Divisions along religious lines are deeprooted. Although
upward of 95 percent of Iraq's population is Muslim, the
community is split between
Sunnis (see Glossary) and Shias; the
latter group, a minority in the Arab world as a whole,
constitutes a majority in Iraq. Numerous observers believe that
the Shias make up between 60 and 65 percent of the inhabitants,
although the data to support this figure are not firm (official
government statistics set the number at only 55 percent). Of the
non-Muslim communities, fragmented Christian sects cannot be more
than 1 or 2 percent, concentrated mainly in the governorates of
Nineveh and Dahuk. A formerly extensive Jewish community is to
all practical purposes defunct. The establishment of the State of
Israel in 1948 and the defeat of the Arab armies in 1948-49
rendered the situation of Iraqi Jews untenable and led to a mass
exodus, both to Israel and to Iran in 1950.
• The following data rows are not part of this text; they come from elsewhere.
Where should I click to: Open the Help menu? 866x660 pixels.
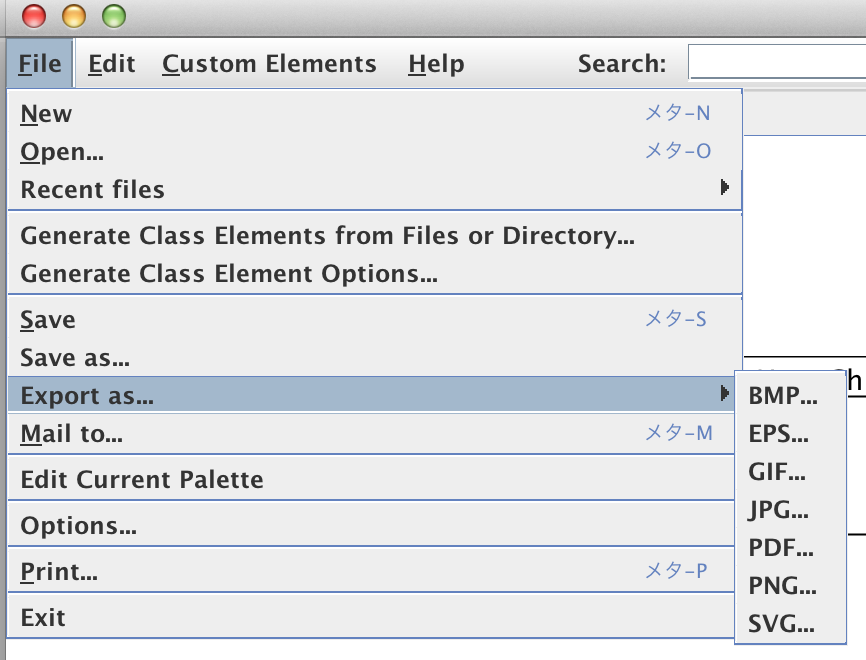point(436,64)
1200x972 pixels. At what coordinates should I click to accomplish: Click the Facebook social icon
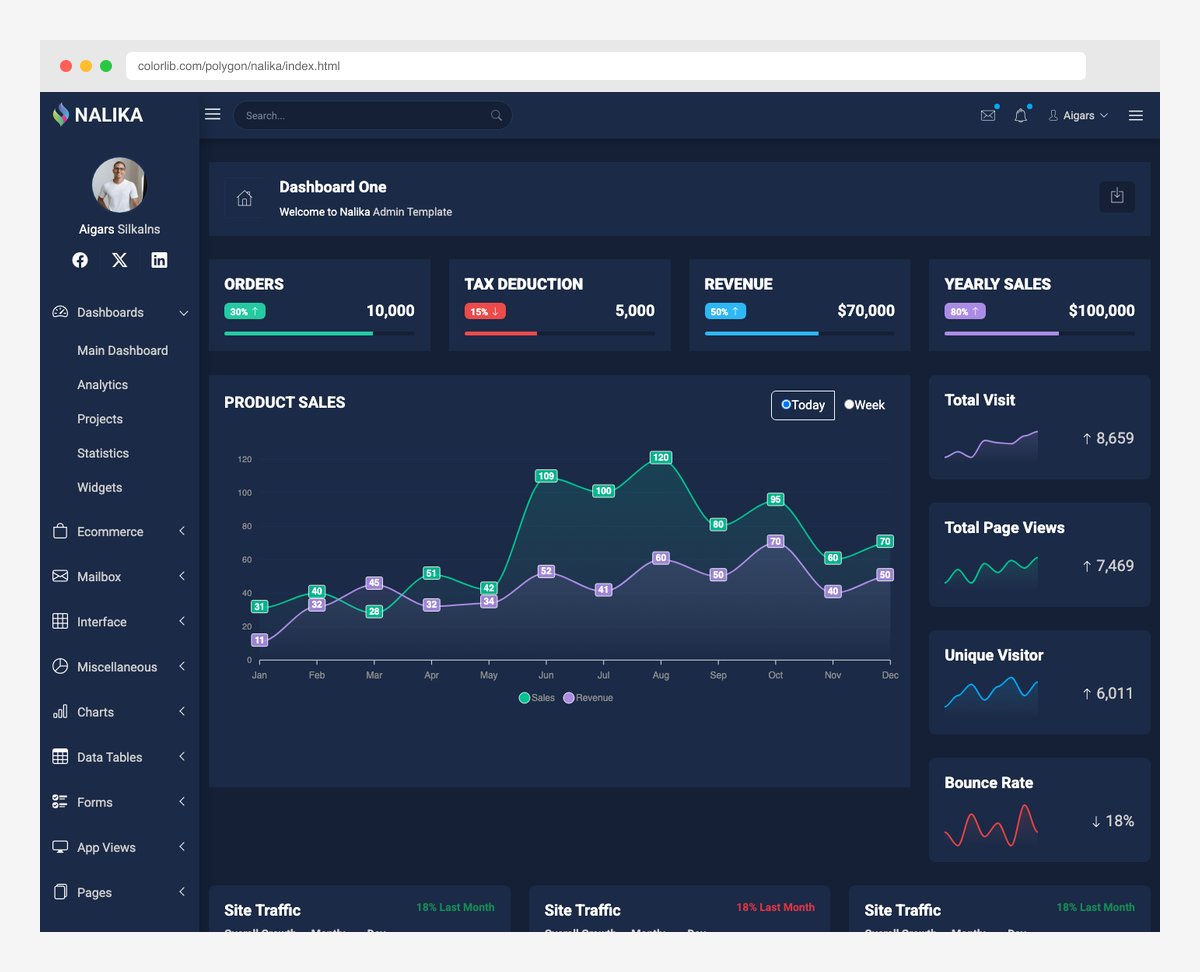(80, 260)
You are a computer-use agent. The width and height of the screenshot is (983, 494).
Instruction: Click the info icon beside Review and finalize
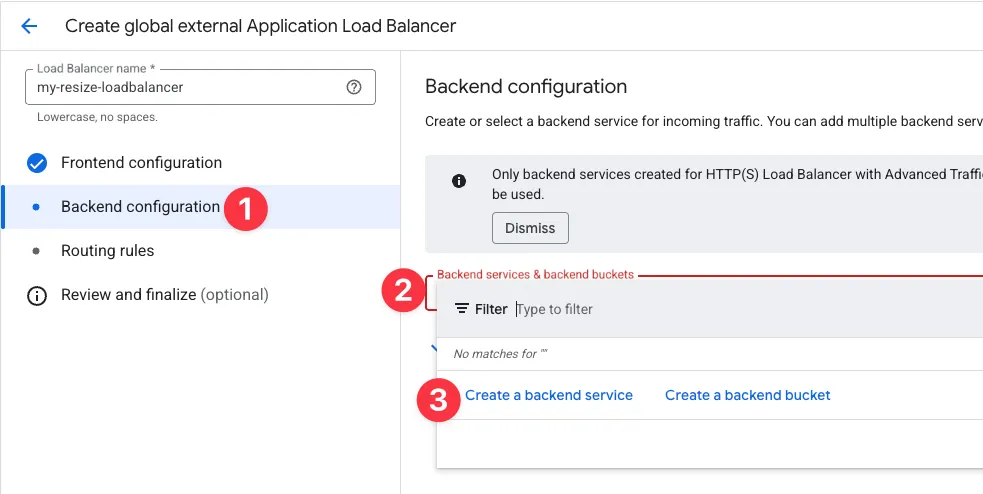click(x=37, y=296)
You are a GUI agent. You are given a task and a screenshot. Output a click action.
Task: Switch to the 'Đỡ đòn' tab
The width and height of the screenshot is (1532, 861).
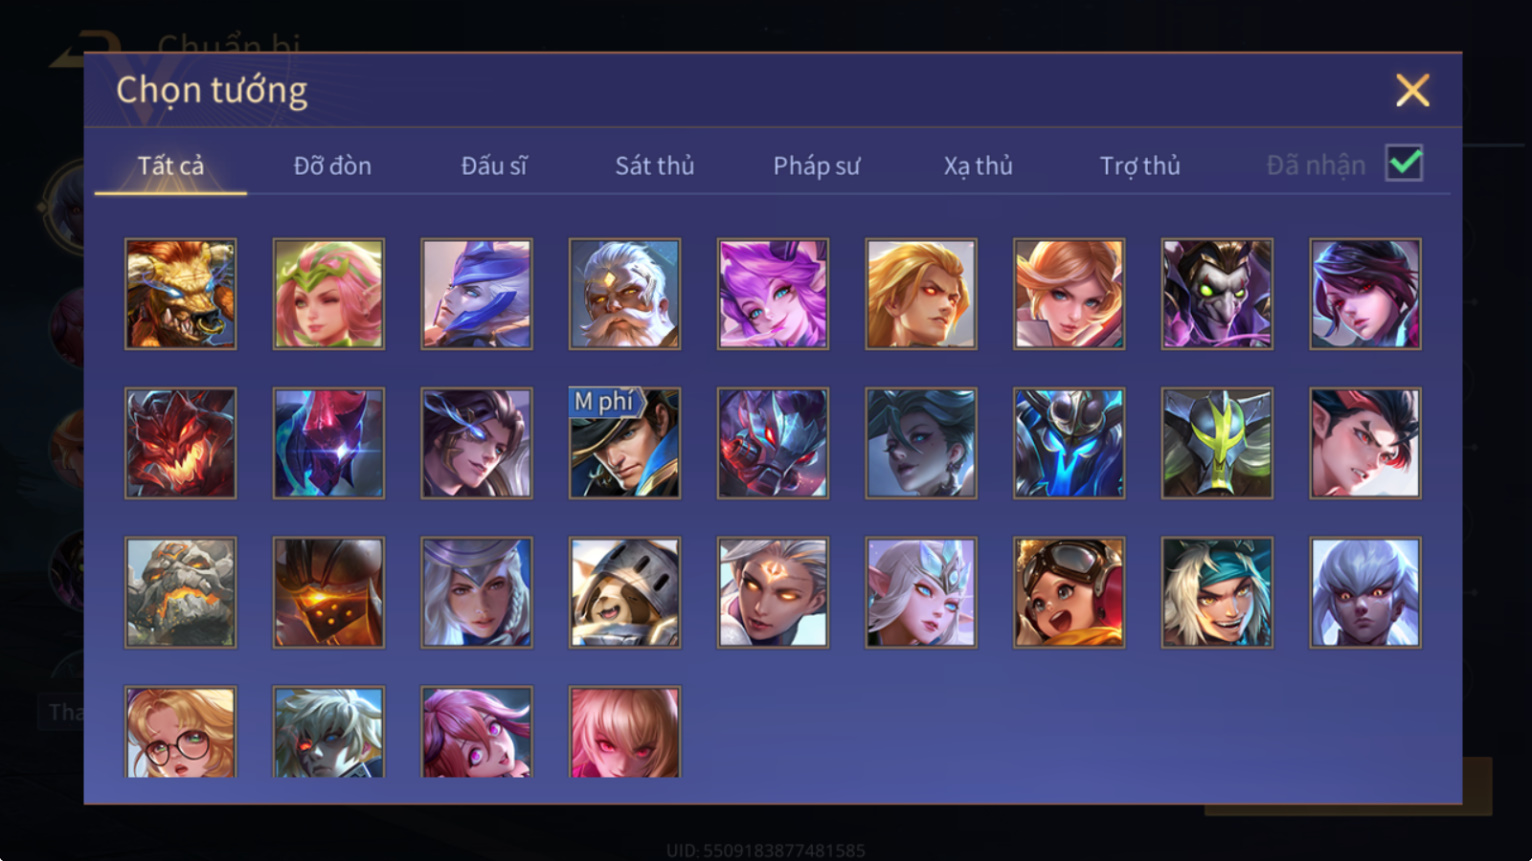click(332, 166)
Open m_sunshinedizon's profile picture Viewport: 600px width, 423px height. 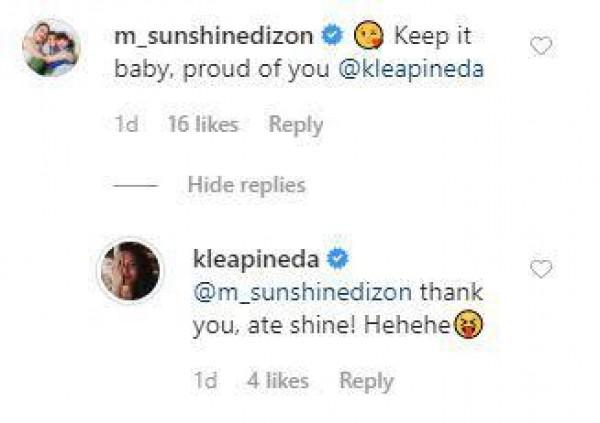click(52, 48)
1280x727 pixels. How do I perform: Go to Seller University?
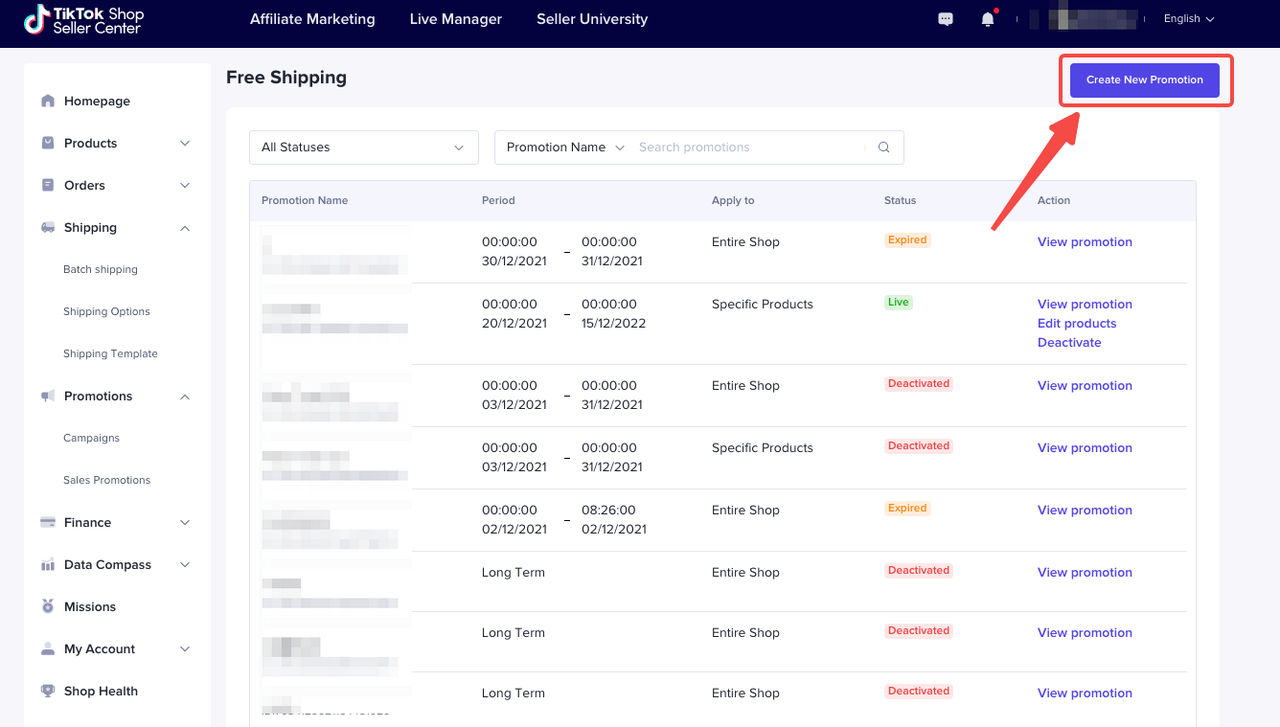pyautogui.click(x=592, y=19)
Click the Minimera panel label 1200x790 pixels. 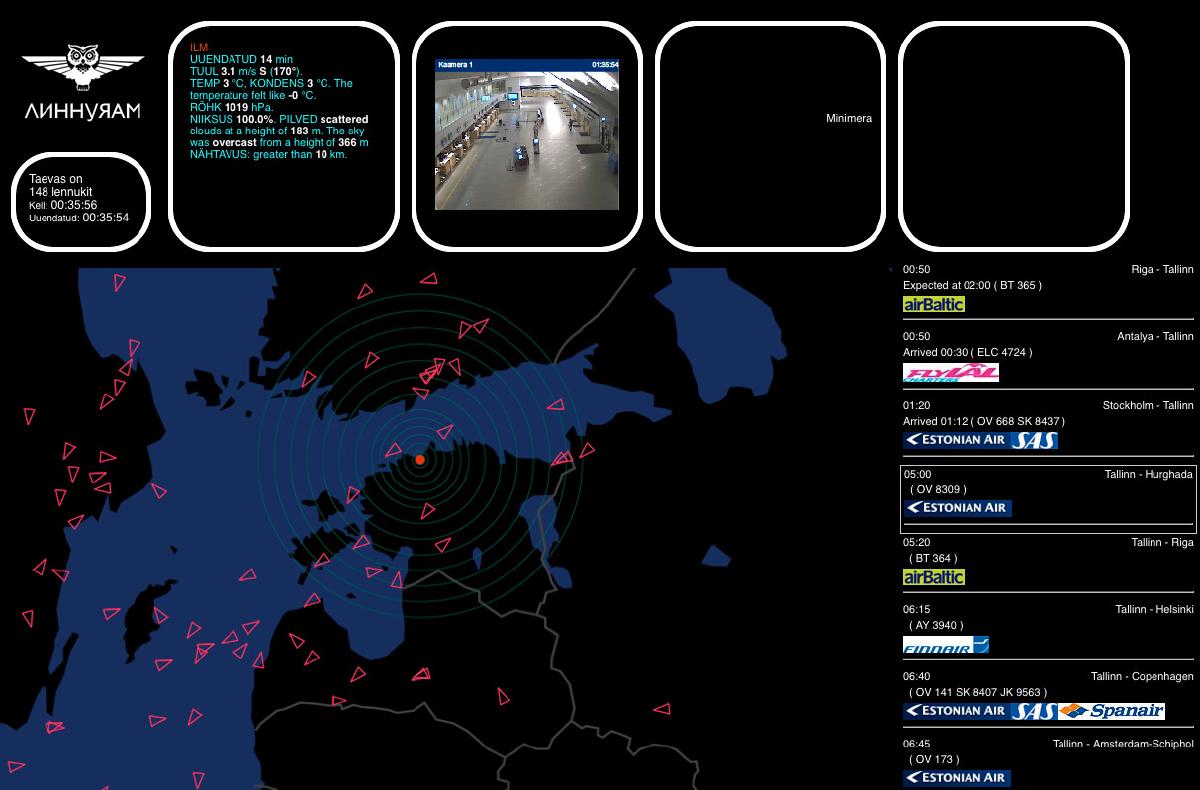849,118
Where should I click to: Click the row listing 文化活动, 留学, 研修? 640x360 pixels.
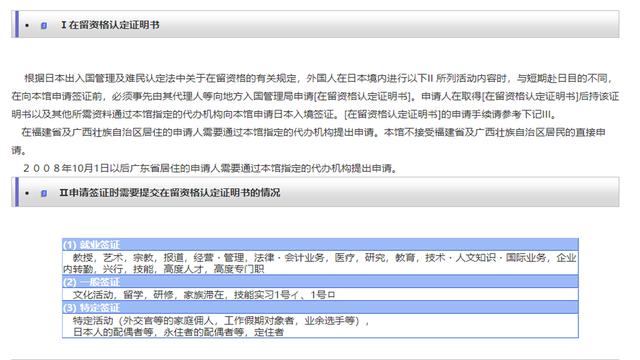(320, 294)
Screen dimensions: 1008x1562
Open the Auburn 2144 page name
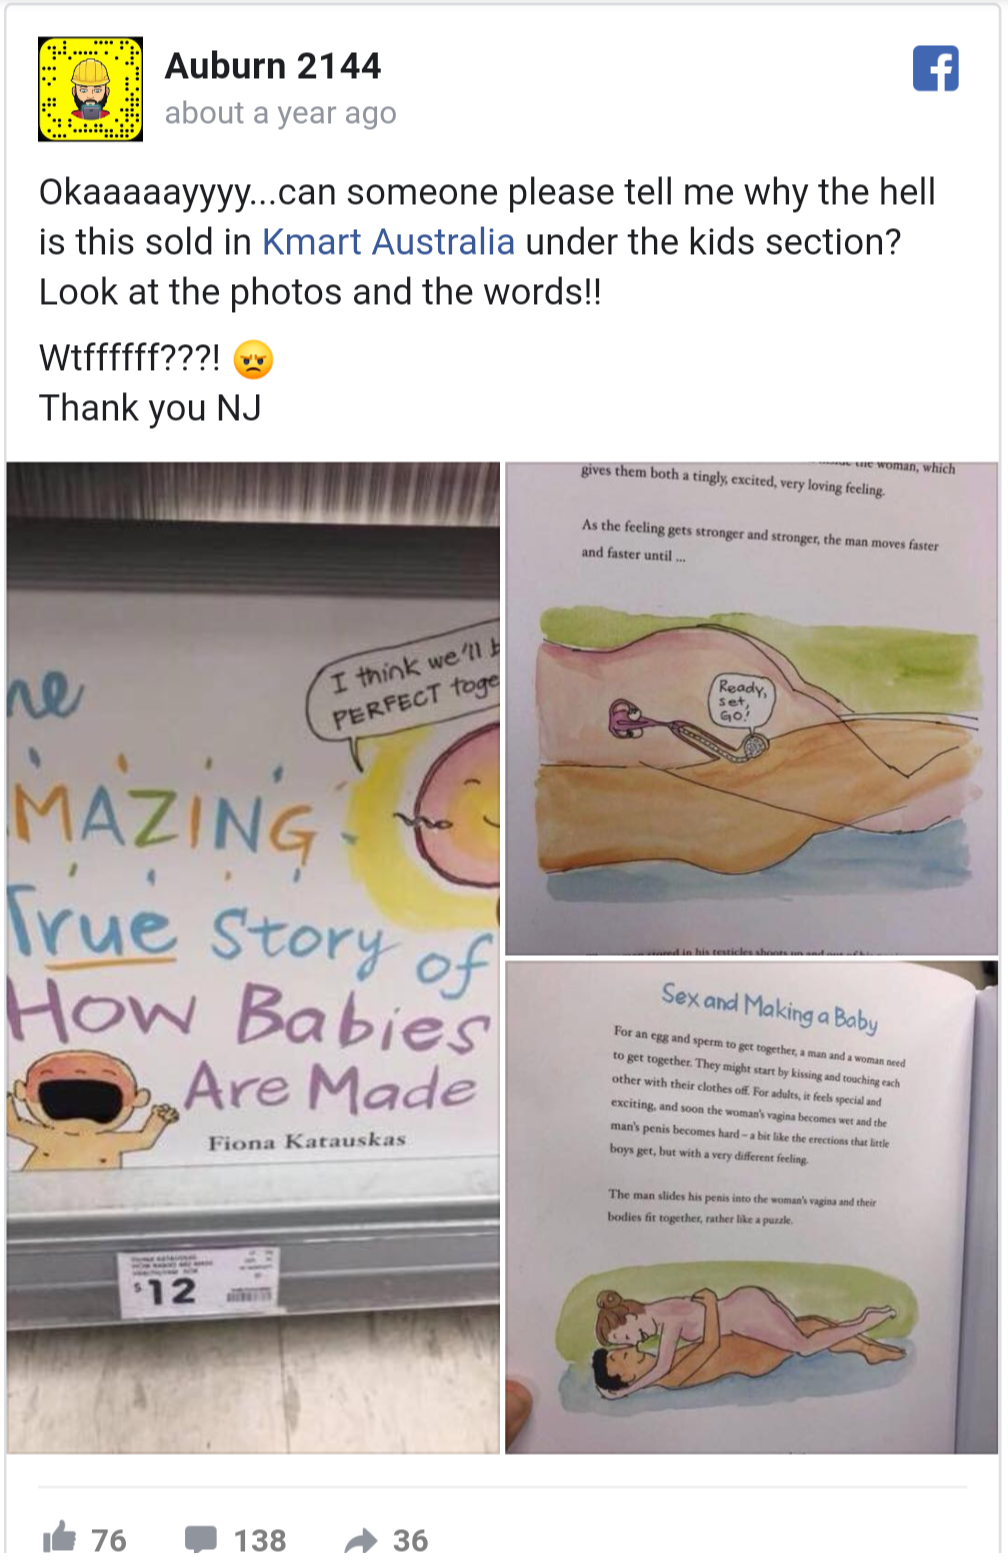(x=273, y=66)

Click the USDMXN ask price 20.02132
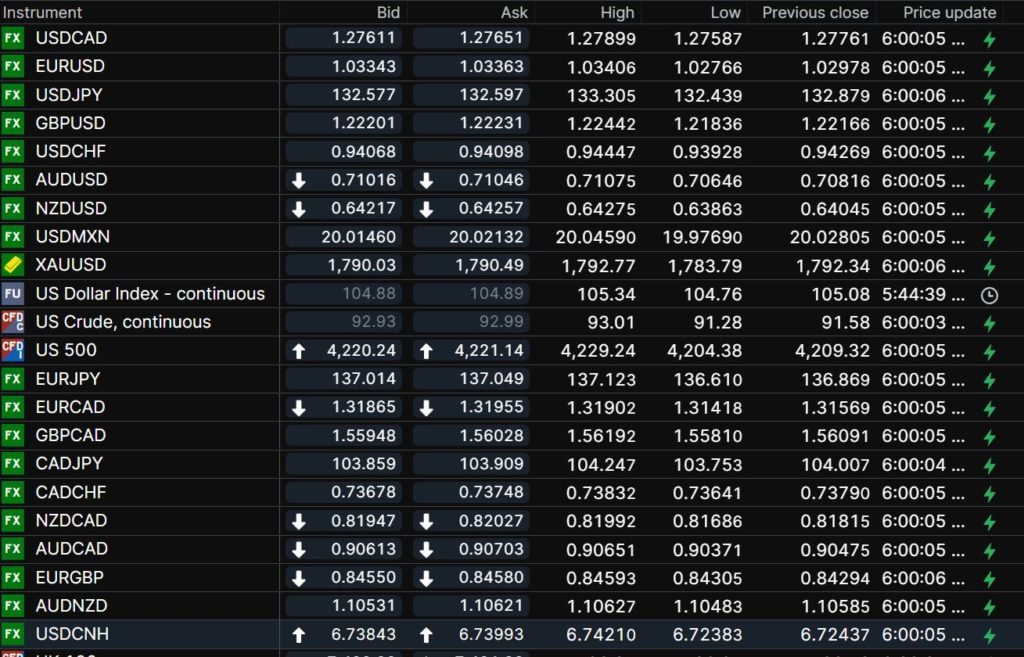[x=471, y=237]
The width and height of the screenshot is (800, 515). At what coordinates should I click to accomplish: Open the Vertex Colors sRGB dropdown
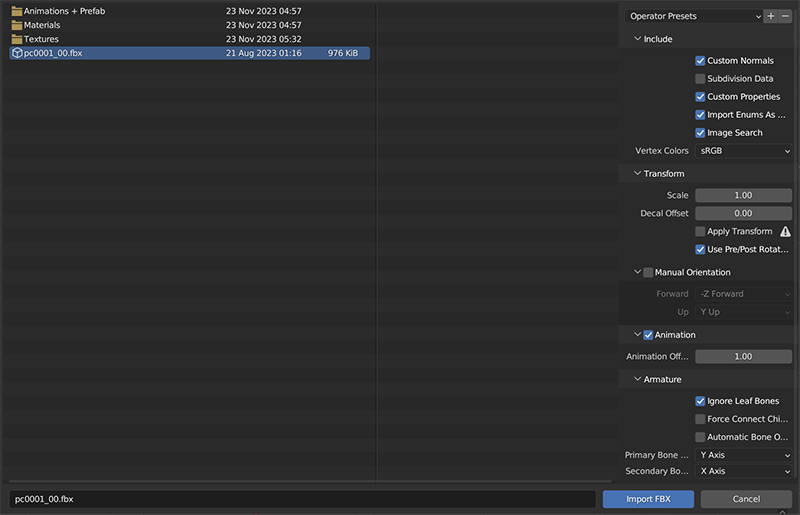tap(744, 151)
Just before the Iran-Iraq War, the sharp cleavage between the
rural and urban communities that formerly characterized Iraqi
society had begun to break down as a result of policies
instituted by the government. The war has accelerated this
process. Large areas of the rural south have been devastated by
continuous fighting, which in turn has triggered a massive rural
migration to the capital. In the late 1980s, Iraqi and foreign
observers agreed that for the nation's economic health this
flight from the countryside would have to be reversed, and they
anticipated that the government would undertake measures to
accomplish this reversal once the war ended.